The reunion becomes increasingly awkward as we both go to lengths to neither speak to nor avoid one another, and all the while people are asking me whether it’s difficult to finally see Klaus again. I tell them it wouldn’t be if I weren’t so sober, but I only get a couple pity drinks—not nearly enough. I decide this is for the best; perhaps my lucidity will allow me to handle the situation with some ephemeral imitation of maturity. So though I’m now having way less fun, I take it in stride. Klaus on the other hand, decides the suitable way to deal with her crippling guilt is to get obliterated, and since she’s a millionaire, she pounds drink after drink, rubbing her overworked liver in the faces of those less fortunate.

The reunion wears on and eventually draws to a close, at which point what used to be (and probably still is) the popular crowd decides to extend the evening by going to a club. In the name of all the bonding we’d experienced the night before (see above), they invite us nerds to join, though they stop short of waiting for us to close our tabs. About fifteen minutes later, the less cool second wave, which somehow includes Klaus (why is this happening to me?) follows, but when we get to the club, there’s a $20 cover. Nobody wants to pay that, but everyone else is already in there, and because it’s the only first high school reunion we’ll ever attend, we cough up the dough.
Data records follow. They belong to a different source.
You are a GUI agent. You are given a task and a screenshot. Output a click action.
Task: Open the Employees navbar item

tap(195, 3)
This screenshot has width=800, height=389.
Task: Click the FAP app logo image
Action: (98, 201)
Turns out the first group had quailed at the cover charge and had gone elsewhere without telling us. Popular kids—they never change.

We try to back out of this “paying” thing, but upon making no headway with the obstinate cash-register girl, Brian (the roommate) demands that a manager be summoned. His gangly charm apparently works this time, because said manager immediately appears with a puff of smoke. He removes his cigar long enough to tell us he can’t refund us—it’s against Policy. And Policy, as we all know, cannot be summoned to argue with. As recompense, he puts on a slimy smile and offers us free drinks. We decide to cut our losses and head inside, where Klaus, who’s managed to get blitzed beyond all reckoning, starts dancing up a drunkenly shameless storm.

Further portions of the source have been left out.